Your brain reacts to the words you are telling yourself and to the images you create in your head. Your brain doesn’t care whether it is good or bad, right or wrong, logical or imaginary – it will do exactly what you tell it to do. By changing the conversation and the picture in your head from negative and harsh to positive and enjoyable you create new neurological patterns, you will help yourself feel differently about a particular situation, and you will be able to take actions that will lead to desired results. So you better choose the way how you communicate to your brain if you want to see different results. It is relatively simple and easy to do once you start practicing it – and you will be mastering your emotions overtime. However, people react differently, as we know, and many need to be coached and helped with directions to make this transition.
Coming back to the organizations, very often we approach change by appealing only to the logic of people, assuming that if people see the logic they will buy it. And we ignore or mute the fact that feelings and emotions are an integral part of any human being. As long as emotional intelligence continues to be misinterpreted as the ability of a human being to hide, suppress or fake her emotions, as long as emotions continue to be a “taboo” in the workplace, and as long as leaders continue to put little or no emphasis on helping people make the transition from losing what was to feeling great about the upcoming changes, most organizational change initiatives will continue to stumble and often end with “making the case for change” and “venting”.
I would like to share with you the example from Dr. Bob Marshak’s book “Covert Processes at Work: Managing the Five Hidden Dimensions of Organizational Change”. We know that Martin Luther King’s speech “I have a dream” inspired people to change by evoking powerful shared values and aspirations. Now imagine the same speech if it had been presented using only pure logic and data – the market forces that positively or negatively impacted the society over decades, the statistical analysis of the number or percentage of discriminatory events in previous years by state and city, the rational analysis of prevailing conditions and trends, and proposed new actions to address the situation. Are you jumping with excitement yet, feeling inspired to make the change?
“The power of inspiration is that it doesn’t appeal to reason and logic. Inspiration speaks to the aspects of people that want to do good things, want to be part of something bigger than themselves, and want to see their values, hopes, and dreams fulfilled”, says Bob Marshak. Appealing to positive values and aspirations and helping people engage emotionally is what differentiates an inspirational leader from analytical manager.
We know that change can sometimes be demotivating, threatening our competence, our feeling of achievement and control. Ask yourself a question – as a leader, do I help people make a transition to change their thoughts and feelings about a specific change initiative? Do I help people feel great about it, not leaving them in grievance? Do I speak to the aspect that people want to see their values, hopes, dreams fulfilled? Or do I just damp data on them, let them “vent” and express their concerns and then throw more logic and data on them and move forward, assuming that the concerns have been addressed, and in any way the psychological transition to acceptance is a “natural” and sometimes lengthy process, and people will get on board overtime once they see the results?

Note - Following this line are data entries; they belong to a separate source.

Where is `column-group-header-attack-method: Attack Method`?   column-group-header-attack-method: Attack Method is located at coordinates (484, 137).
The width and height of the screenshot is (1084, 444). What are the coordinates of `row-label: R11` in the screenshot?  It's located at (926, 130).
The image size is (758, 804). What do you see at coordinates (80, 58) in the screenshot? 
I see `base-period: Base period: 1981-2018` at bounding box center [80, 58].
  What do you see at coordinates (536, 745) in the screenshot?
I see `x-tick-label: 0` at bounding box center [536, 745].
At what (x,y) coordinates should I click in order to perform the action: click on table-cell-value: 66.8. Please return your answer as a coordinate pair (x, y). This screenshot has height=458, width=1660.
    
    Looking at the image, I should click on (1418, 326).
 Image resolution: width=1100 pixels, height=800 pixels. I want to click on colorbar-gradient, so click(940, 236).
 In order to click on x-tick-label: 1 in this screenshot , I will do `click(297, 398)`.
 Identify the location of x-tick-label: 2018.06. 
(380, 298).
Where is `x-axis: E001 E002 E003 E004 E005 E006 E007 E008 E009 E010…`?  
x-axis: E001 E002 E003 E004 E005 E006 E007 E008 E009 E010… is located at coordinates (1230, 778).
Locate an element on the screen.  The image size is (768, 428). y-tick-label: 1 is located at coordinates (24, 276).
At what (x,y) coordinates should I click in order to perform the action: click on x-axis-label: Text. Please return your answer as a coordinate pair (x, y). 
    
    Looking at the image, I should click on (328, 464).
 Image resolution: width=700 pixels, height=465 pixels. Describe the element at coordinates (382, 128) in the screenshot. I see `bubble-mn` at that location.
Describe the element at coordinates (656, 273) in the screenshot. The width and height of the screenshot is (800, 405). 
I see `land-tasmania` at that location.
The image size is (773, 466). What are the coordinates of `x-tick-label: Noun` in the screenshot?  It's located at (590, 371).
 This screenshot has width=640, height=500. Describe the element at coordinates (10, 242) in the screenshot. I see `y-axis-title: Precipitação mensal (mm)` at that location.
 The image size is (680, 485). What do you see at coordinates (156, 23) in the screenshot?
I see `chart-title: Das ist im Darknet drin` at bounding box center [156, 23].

Remember that emotions will always defeat logic. People will achieve extraordinary results when you coach them through transitioning the emotional curve to embrace change, when you encourage and inspire them by speaking to their feelings and emotions, in addition to explaining the rationale and logic. Emotional commitment is what defines employee engagement. You will help people commit emotionally by connecting their minds and hearts, leading them to take inspired massive action and achieve great results.
And if you want to see different results for yourself then be intentional and start changing your thinking in a way that it is supportive of your success. It all starts in your head.